Reproduce what is written in the records below exactly, and leave out the images.

• [Excerpted data]
###

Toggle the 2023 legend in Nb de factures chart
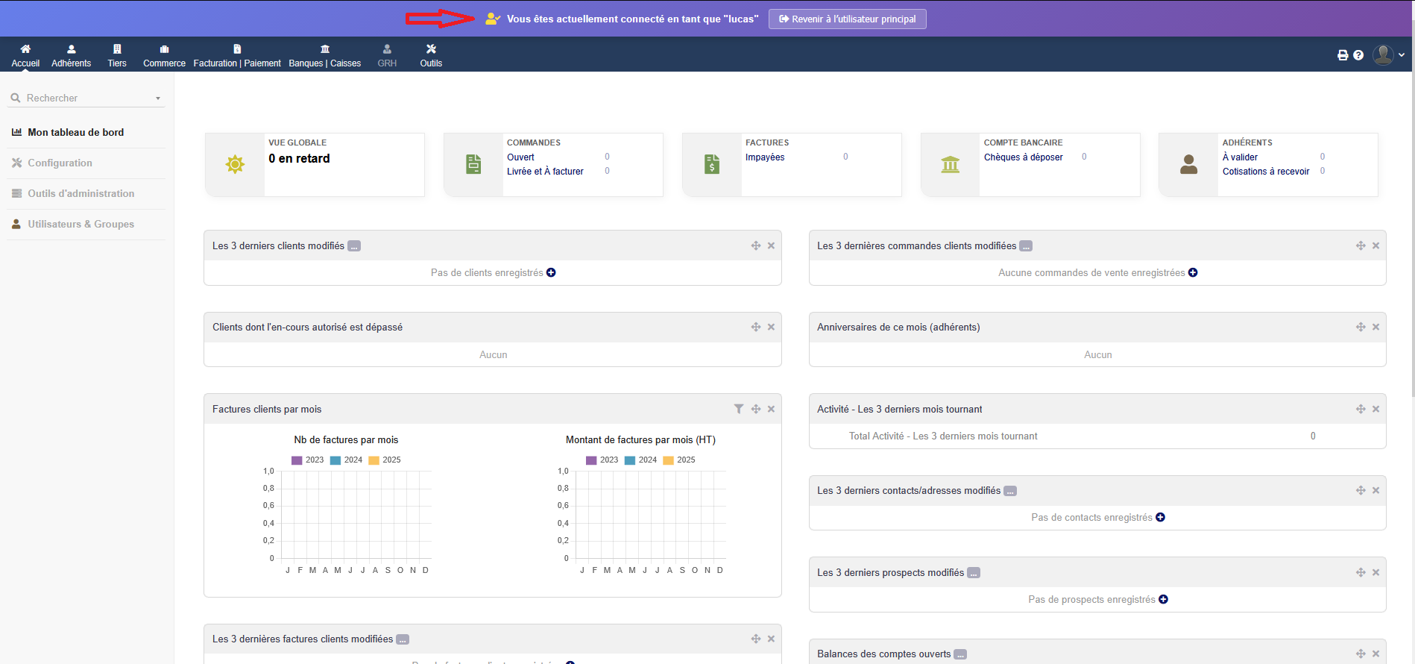1415x664 pixels. tap(307, 460)
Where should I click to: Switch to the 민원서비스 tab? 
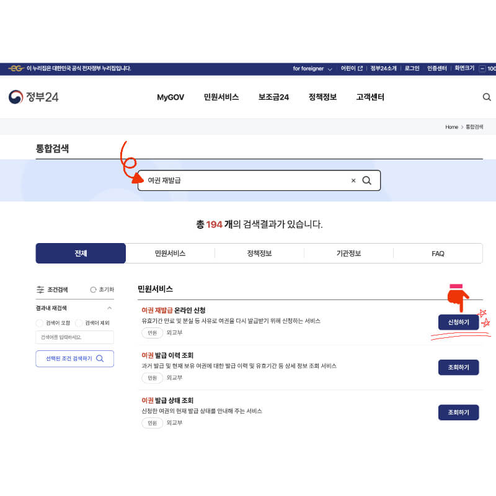(x=170, y=254)
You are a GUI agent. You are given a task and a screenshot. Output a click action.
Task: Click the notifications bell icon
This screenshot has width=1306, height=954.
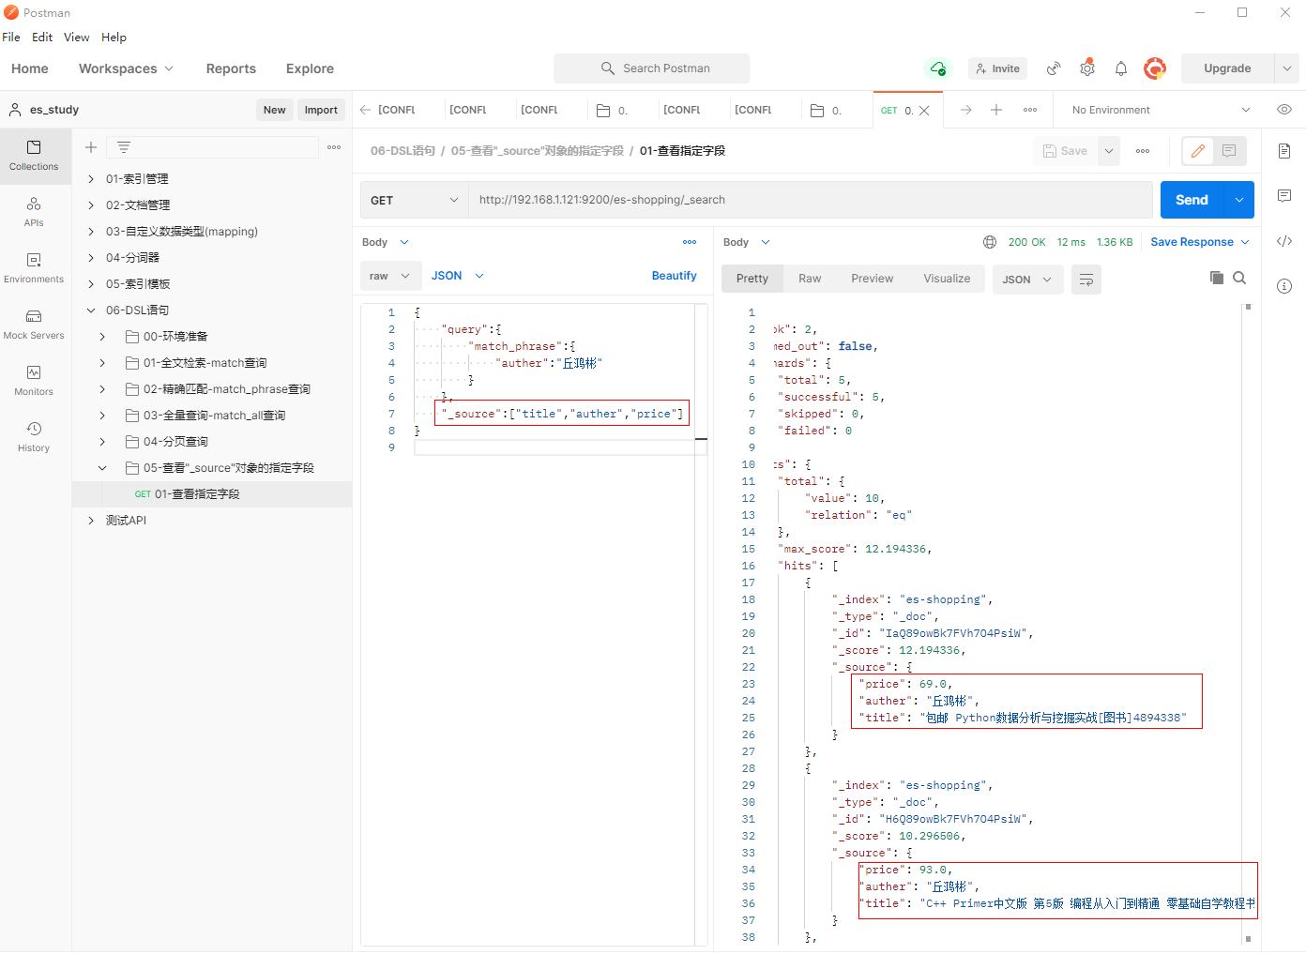(x=1120, y=68)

###

• [Written reply]
Toggle the 2023 legend in Nb de factures chart
1415x664 pixels. tap(307, 460)
Where should I click to: Switch to the 민원서비스 tab? 
(x=170, y=254)
You are a GUI agent. You are given a task and a screenshot. Output a click action.
Task: Click the notifications bell icon
This screenshot has width=1306, height=954.
(x=1120, y=68)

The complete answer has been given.